Offering 11.5kW of power and rapid traverse rates of 15m/min in all linear axes plus 1206/s on the rotational axes, the Helitronic Power can accommodate tools up to 350mm long (300mm for face grinding) and 320mm diameter. And, like the Regrinder, it is attracting work by itself.
“The machine's reputation is such that customers contact us,” says Tom Mackie. “Not only is its quality of output consistently superb the machine accounts for 80 per cent of production but its reliability is undisputed and the level of back up, when needed, is excellent.”
He says he has “fully tested” the level of technical support offered on the Helitronic Power by Korber Schleifring UK, since the complexity of some of the tooling so far produced has “stretched the machine's programming cycles to the limit” by demanding “what some may describe as ridiculous tolerances” while utilising the extensive ability of Package 27 flexible programming to allow the machine to be used for the production of complex components.
He continues: “Because of the nature of much of the tooling we produce, we are continually asking more and more of the machine and its control technology and so far, it has responded!”
Another indispensable asset in the company's ability “to produce the seemingly impossible” is the role played by TBM's Manager Brian Pendlebury who, at 63 years of age, is “enjoying a new lease of life” with the Walter CMC technology and its complementary Walter Cyber Grind simulation software package.

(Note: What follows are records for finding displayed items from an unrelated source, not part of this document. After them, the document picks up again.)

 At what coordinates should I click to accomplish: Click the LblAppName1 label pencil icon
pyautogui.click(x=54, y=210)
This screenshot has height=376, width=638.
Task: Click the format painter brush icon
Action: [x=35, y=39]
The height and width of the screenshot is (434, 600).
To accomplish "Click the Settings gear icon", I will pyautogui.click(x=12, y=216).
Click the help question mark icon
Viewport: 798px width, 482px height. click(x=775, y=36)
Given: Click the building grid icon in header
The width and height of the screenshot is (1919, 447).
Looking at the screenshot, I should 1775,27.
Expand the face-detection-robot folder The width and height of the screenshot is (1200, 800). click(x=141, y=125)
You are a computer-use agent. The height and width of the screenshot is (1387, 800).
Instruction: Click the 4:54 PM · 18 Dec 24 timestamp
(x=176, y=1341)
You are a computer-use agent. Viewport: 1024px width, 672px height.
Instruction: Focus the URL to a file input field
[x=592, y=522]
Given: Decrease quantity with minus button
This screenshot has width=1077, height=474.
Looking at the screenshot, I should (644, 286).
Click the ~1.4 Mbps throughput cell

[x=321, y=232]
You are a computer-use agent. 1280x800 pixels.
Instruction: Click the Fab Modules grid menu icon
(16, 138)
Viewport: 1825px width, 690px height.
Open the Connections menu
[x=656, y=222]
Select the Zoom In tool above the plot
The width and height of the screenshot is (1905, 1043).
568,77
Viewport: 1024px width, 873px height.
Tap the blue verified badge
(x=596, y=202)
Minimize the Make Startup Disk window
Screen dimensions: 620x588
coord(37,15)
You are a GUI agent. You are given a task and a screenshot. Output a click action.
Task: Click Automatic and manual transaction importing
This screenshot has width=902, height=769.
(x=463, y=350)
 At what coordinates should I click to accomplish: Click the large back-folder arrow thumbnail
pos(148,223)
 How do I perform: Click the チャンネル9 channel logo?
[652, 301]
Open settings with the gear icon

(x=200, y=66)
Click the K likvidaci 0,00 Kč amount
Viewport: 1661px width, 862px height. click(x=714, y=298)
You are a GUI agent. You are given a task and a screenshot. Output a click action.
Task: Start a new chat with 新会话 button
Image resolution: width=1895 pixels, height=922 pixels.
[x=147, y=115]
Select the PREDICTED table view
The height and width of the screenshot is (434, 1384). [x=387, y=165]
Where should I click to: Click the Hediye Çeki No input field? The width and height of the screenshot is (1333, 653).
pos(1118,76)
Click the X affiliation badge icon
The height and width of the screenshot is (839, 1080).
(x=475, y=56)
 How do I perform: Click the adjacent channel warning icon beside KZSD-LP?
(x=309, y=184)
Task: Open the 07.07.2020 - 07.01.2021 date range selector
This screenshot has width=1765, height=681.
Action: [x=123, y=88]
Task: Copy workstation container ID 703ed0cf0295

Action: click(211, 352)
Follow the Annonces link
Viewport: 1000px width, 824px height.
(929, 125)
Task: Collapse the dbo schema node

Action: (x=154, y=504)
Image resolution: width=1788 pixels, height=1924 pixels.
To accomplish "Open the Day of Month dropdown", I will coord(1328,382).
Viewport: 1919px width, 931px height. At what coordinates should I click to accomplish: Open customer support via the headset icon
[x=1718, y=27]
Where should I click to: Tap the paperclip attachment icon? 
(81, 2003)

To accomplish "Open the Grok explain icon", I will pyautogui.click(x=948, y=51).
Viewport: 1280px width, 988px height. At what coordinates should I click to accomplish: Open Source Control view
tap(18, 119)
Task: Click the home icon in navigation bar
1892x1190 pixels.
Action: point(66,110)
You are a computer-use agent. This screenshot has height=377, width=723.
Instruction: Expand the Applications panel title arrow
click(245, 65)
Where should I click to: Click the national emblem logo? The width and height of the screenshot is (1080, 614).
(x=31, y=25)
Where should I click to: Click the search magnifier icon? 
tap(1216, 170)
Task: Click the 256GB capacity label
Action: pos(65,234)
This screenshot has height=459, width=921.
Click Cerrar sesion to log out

This 3D simulation package allows the tool grinding process to be precisely simulated on-screen for verification and optimised design, grinding result, operation sequence and grinding wheel paths and it therefore provides enormous savings in cutting tool design and production by allowing non- standard new tools to be designed and “manufactured” off-line.
“Brian has been involved in tool grinding for over 40 years and he went at our new Walter machine and the Cyber Grind package like a steam train,” adds Tom Mackie. “It's thanks to Brian and his ability to make the most of the Walter grinding technologies that TBM is where it is today.”